2. Aufbewahrungsfristen

Die Fristen werden je Mandant unter Einstellungen → Datenschutz gepflegt, Angabe in Jahren, 0 deaktiviert die Frist:

Datenart Frist ab Wirkung nach Fristablauf
Kontakt- und Bankdaten ausgeschiedener Mandatsträger Mandatsende E-Mail, Telefon, Adresse und Bankdaten werden entfernt. Der Name bleibt erhalten, damit historische Beschlüsse und Protokolle nachvollziehbar bleiben.
Nicht-öffentliche Inhalte Sitzungsdatum Nicht-öffentlicher Protokollteil und interne Notizen werden geleert. Der öffentliche Protokollteil bleibt unberührt.
Audit-Log Eintragsdatum Einträge werden gelöscht.

Empfehlungswerte (unverbindlich): Kontakt- und Bankdaten 2 Jahre nach Mandatsende, Audit-Log 5 bis 10 Jahre, nicht-öffentliche Inhalte gemäß örtlicher Archivsatzung. Häufig gilt dauerhafte Aufbewahrung, dann die Frist deaktiviert lassen und die Inhalte dem Kommunalarchiv anbieten.

3. Durchführung des Löschlaufs

Zwei gleichwertige Wege:

  1. Anwendung: Einstellungen → Datenschutz → Löschlauf ausführen, mit Probelauf-Option, Berechtigung zur Verwaltung der Einstellungen.
  2. Kommandozeile, zum Beispiel monatlich per Cron:

    python manage.py session_privacy_purge              # alle aktiven Mandanten
    python manage.py session_privacy_purge --tenant stadt-musterstadt
    python manage.py session_privacy_purge --dry-run    # nur zählen
    

Nachweisbarkeit

Jeder Lauf schreibt Audit-Einträge:

  • je anonymisierter Person ein Eintrag mit den geleerten Datenarten, niemals die Werte selbst
  • je bereinigter Sitzung ein Eintrag
  • ein Abschlusseintrag mit Zählern und den angewandten Fristen

Damit kann die Verwaltung die Durchführung gegenüber der Aufsichtsbehörde belegen (Rechenschaftspflicht, Art. 5 Abs. 2 DSGVO).

4. Betroffenenauskunft (Art. 15 DSGVO)

Einstellungen → Datenschutz → Betroffenenauskunft exportiert alle zu einer Person gespeicherten Daten als JSON-Datei: Stammdaten, Gremienmitgliedschaften, Anwesenheiten, Sitzungsgelder, Vorlagen als Verfasserin oder Verfasser.
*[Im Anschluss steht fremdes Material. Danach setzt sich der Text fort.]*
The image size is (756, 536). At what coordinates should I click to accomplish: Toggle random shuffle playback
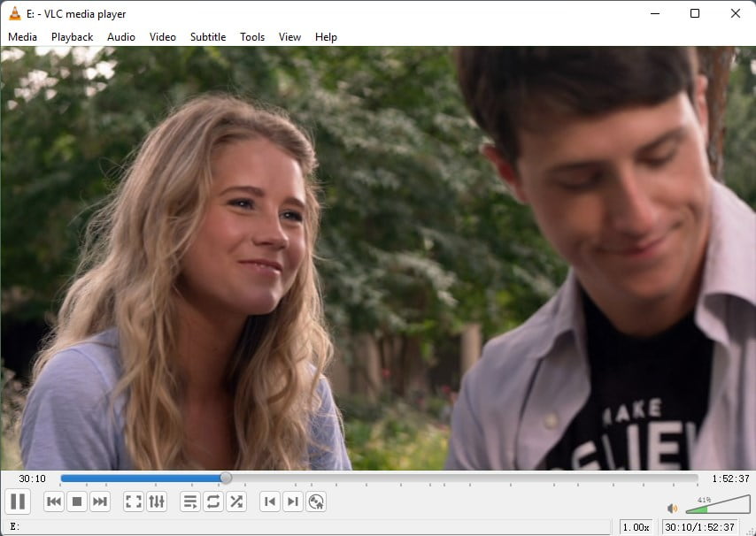(x=236, y=502)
Bankdaten werden nur entschlüsselt, wenn die abrufende Person zusätzlich die Sitzungsgeld-Berechtigung besitzt. Jeder Export wird auditiert.
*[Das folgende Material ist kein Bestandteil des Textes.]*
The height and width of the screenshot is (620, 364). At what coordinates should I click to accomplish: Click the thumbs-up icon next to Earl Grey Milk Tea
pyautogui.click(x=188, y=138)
5. Löschung ganzer Mandanten

Beim Löschen eines Mandanten (Vertragsende) werden alle abhängigen Daten kaskadiert gelöscht, einschließlich Audit-Log und mandantenspezifischem Verschlüsselungsschlüssel. Ohne Schlüssel sind etwaige Backups der verschlüsselten Felder nicht mehr lesbar (Crypto-Shredding).